===== Data provided =====

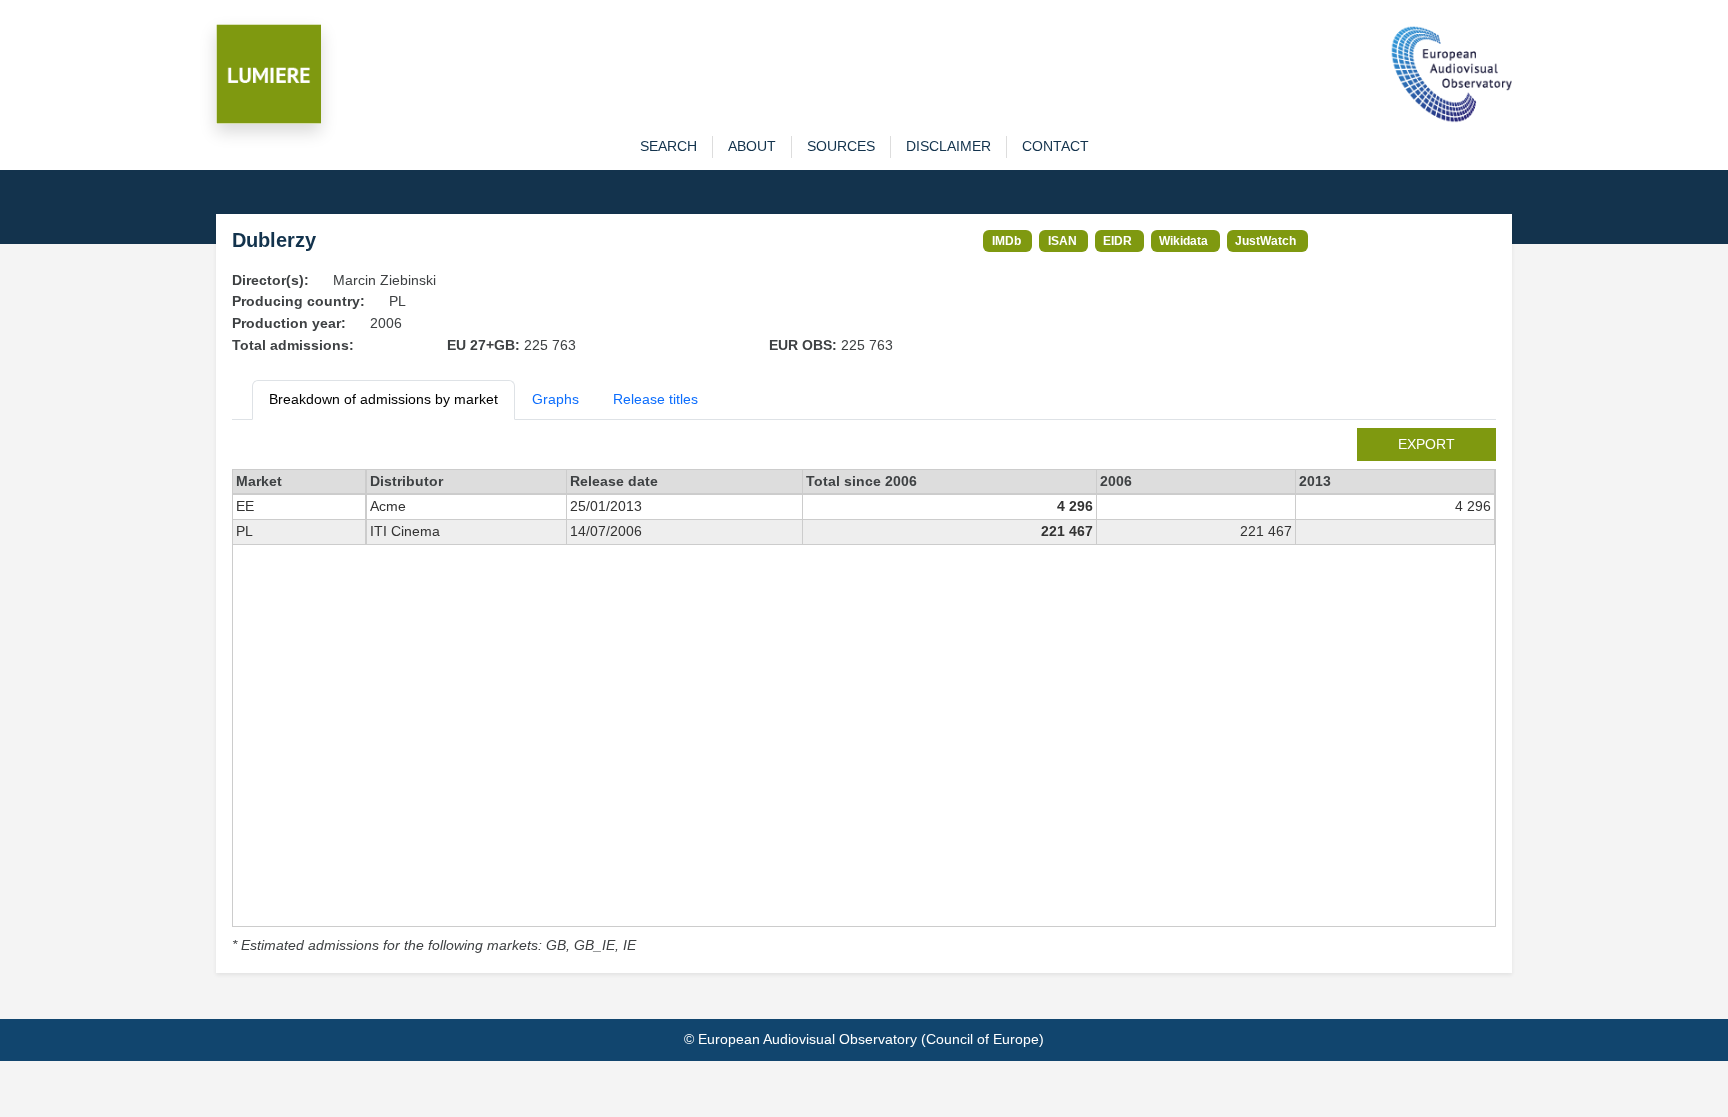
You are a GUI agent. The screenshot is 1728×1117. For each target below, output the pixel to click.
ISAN (1062, 240)
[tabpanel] (864, 692)
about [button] (752, 146)
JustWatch (1265, 240)
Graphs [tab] (555, 399)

=====

**Work to be completed**:
Your answer should copy the listing word for word, with no pictures in it.

**Solution below**:
You are a GUI agent. The screenshot is 1728×1117. For each target below, output the pixel to click.
ISAN (1062, 240)
[tabpanel] (864, 692)
about [button] (752, 146)
JustWatch (1265, 240)
Graphs [tab] (555, 399)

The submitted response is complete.